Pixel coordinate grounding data
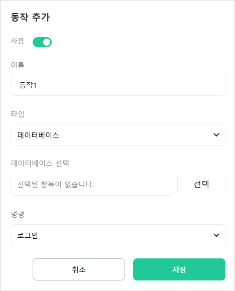The image size is (235, 291).
Task: Click the 선택된 항목이 없습니다 placeholder text
Action: coord(56,185)
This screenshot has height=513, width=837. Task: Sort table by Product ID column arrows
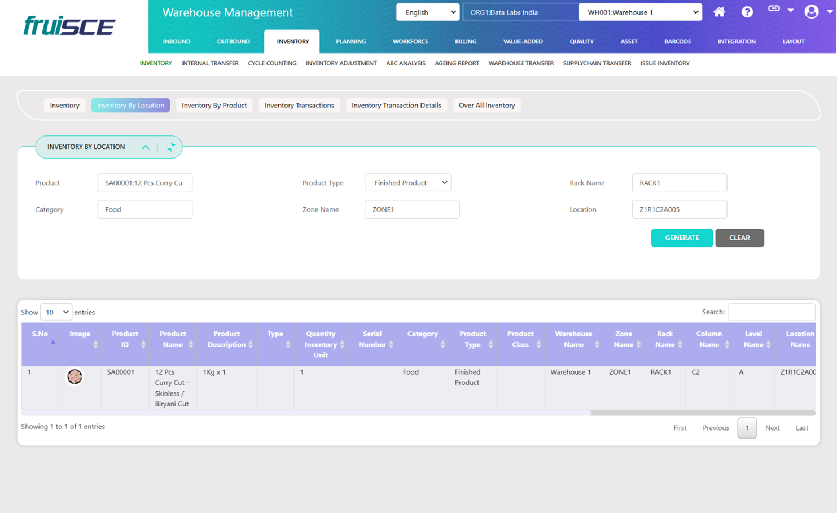pos(143,344)
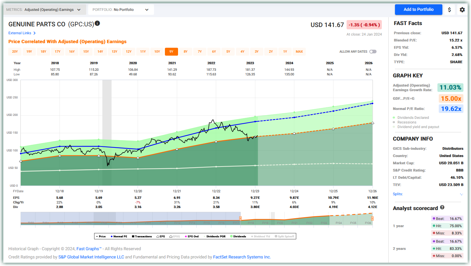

* EXERCISE PROMPT *
From the line containing "This screenshot has" through the last line of the entries, copy each line exactly and only those, skipping all pictures.

* TASK ANSWER *
This screenshot has height=513, width=837. Task: Sort table by Product ID column arrows
pos(143,344)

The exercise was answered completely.